Bass are feeding with a vengeance as they prepare for winter. Plastic tube jigs, spinner baits, and trolling crankbaits will results in a big catch of both large and smallmouth bass. They are feeding together and are willing to chase down baits. Target weeds in the southern lake and shad schools in the northern lake to locate bass. Topwater is a good choice in twilight conditions regardless of lake location. Bass are looking up for food in the fall. They will come up to bump a surface plug every morning and evening.

Perhaps forgotten in all the harvest this year is the lowly sunfish. Fall is a great time to use a small hook and piece of live worm to catch a large stringer of these tasty panfish. Sunfish will be near cover. They don't move far just deeper into cover. Find a school, wait for them to settle down and then put on a bobber for a fun change of pace.

As an added bonus schools of crappie are often found in the northern lake and upper San Juan.

•Miller Flat Reservoir. Try a slip sinker and 2-3 feet of leader tipped with PowerBait on a number eight hook.

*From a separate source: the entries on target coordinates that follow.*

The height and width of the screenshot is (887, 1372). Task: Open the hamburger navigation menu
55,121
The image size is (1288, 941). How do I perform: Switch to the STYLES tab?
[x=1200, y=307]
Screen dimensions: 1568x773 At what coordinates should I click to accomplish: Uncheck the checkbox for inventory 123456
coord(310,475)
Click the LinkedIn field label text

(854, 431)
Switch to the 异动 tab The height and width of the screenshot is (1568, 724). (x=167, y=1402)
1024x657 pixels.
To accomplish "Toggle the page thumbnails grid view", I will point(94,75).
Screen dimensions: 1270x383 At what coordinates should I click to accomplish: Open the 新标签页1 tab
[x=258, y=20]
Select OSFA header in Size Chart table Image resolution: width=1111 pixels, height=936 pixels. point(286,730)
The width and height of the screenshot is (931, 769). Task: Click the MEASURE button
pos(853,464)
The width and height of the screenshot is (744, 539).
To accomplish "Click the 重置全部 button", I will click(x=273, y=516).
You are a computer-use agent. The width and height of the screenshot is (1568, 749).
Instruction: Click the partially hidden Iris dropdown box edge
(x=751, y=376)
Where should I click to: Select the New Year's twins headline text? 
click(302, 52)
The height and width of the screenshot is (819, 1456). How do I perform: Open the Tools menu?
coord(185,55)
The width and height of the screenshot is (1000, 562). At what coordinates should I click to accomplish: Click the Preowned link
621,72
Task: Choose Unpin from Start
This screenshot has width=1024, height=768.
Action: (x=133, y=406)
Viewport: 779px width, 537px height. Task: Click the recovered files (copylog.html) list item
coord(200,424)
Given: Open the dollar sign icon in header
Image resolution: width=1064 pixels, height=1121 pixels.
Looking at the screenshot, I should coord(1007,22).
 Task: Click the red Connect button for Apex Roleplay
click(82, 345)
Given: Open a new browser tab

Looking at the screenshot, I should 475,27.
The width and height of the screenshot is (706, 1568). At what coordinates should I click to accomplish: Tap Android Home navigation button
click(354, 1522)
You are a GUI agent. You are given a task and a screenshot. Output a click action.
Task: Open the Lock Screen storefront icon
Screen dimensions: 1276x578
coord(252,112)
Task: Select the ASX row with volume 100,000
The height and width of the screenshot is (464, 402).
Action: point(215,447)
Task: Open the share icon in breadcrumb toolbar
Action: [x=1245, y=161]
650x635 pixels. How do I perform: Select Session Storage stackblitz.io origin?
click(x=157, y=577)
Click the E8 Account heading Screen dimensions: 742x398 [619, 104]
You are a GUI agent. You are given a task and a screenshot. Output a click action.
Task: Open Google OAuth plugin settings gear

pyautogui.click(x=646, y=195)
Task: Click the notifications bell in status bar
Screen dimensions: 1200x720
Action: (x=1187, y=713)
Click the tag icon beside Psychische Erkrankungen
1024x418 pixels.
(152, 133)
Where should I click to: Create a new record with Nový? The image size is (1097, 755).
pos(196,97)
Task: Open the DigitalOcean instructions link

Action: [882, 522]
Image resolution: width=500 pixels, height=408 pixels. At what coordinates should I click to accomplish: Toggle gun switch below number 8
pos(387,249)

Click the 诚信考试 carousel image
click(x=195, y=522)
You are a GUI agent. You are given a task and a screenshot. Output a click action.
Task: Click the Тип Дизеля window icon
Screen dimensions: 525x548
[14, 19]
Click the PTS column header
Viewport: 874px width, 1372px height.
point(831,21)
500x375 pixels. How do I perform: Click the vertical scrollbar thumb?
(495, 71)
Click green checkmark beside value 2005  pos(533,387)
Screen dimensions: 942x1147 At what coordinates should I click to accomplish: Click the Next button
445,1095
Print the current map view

•Scofield Reservoir. A week ago, one angler had good luck, trolling a silver Rapala under four colors of leaded line. Spincasters should throw dead shiners, shiner-imitating crankbaits or streamers into water disturbances near shore. Aquatics Manager Paul Birdsey reported that the catch was slow last Saturday. He noticed a lot of algae in the water, which should die back in the next week or so. Tom Ogden has had good luck with a number eight beadhead Canada blood leech with rib or with a number eight beadhead wooly bugger.

•Willow Springs and Wrigley Springs Reservoir. Conservation Officer Mike Milburn reported slow to fair conditions.